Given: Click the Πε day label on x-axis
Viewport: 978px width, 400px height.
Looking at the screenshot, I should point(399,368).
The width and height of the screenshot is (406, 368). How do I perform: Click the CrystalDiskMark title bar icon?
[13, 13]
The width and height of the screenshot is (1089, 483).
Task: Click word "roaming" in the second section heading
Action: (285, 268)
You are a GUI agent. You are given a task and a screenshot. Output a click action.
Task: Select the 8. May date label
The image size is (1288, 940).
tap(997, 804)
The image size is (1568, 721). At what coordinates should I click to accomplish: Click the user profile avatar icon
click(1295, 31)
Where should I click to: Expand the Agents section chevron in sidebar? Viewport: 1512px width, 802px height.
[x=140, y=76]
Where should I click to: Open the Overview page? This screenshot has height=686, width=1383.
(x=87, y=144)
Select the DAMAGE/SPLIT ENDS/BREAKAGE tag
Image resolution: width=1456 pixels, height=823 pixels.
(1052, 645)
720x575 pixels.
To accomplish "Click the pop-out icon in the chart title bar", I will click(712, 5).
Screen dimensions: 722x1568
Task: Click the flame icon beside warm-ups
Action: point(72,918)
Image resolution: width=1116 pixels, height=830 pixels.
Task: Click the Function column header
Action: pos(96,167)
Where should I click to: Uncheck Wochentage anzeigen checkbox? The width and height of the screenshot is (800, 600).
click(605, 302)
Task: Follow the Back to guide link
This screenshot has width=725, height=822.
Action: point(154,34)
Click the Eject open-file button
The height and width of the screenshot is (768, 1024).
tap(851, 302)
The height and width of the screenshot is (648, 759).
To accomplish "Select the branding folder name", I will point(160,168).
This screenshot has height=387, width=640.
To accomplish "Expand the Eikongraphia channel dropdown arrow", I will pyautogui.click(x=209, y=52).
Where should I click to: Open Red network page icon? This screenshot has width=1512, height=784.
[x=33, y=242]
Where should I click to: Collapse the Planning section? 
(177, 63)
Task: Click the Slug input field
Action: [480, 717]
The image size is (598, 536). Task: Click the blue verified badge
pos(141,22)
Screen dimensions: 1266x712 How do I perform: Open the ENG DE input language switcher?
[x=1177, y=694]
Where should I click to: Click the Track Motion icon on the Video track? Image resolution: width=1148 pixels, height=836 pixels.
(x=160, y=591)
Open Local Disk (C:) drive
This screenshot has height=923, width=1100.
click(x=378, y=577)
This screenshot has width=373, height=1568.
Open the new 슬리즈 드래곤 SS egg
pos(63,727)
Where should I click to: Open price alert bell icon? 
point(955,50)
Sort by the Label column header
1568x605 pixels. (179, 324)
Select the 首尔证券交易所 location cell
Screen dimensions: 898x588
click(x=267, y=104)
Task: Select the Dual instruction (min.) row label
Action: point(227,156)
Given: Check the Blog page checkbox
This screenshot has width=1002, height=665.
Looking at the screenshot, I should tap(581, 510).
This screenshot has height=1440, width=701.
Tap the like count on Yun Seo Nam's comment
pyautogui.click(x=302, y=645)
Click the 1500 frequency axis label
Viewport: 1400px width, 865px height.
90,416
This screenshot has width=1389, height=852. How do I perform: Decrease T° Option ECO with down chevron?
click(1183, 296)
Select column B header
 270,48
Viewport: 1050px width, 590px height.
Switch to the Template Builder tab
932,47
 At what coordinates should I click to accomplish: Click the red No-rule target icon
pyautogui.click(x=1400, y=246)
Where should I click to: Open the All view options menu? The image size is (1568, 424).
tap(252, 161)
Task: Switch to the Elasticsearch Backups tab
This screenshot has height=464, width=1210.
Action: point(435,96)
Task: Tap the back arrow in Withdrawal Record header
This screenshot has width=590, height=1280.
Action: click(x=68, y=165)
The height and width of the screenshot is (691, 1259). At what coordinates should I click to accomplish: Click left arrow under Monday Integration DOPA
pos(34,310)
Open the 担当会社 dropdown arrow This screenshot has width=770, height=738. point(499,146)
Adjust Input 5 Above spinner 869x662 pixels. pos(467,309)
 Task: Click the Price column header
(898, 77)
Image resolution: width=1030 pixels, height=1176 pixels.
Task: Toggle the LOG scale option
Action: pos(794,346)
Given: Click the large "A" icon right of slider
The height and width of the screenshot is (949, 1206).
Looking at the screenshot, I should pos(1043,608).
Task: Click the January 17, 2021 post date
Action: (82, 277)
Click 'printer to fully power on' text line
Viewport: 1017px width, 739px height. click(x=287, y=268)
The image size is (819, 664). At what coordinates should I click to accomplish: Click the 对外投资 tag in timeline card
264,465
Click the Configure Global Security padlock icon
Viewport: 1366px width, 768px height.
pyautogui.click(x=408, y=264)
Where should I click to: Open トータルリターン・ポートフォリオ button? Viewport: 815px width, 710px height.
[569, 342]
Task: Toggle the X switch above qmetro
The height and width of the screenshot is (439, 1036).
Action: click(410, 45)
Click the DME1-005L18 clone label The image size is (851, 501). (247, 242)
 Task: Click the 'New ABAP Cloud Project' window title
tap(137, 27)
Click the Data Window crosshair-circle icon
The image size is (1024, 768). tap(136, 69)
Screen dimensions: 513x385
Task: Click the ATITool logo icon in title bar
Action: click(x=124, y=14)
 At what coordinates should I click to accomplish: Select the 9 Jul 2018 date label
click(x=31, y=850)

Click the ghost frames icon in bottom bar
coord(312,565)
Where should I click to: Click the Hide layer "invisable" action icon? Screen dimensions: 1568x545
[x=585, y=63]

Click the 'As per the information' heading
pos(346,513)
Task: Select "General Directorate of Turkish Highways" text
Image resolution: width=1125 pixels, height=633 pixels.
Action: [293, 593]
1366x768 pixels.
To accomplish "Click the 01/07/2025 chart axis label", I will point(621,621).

§ **Exercise directions**:
Each line of the records with the word "dropdown" in it is to be copied.

§ **Answer space**:
To accomplish "Expand the Eikongraphia channel dropdown arrow", I will pyautogui.click(x=209, y=52).
Open the 担当会社 dropdown arrow This screenshot has width=770, height=738. point(499,146)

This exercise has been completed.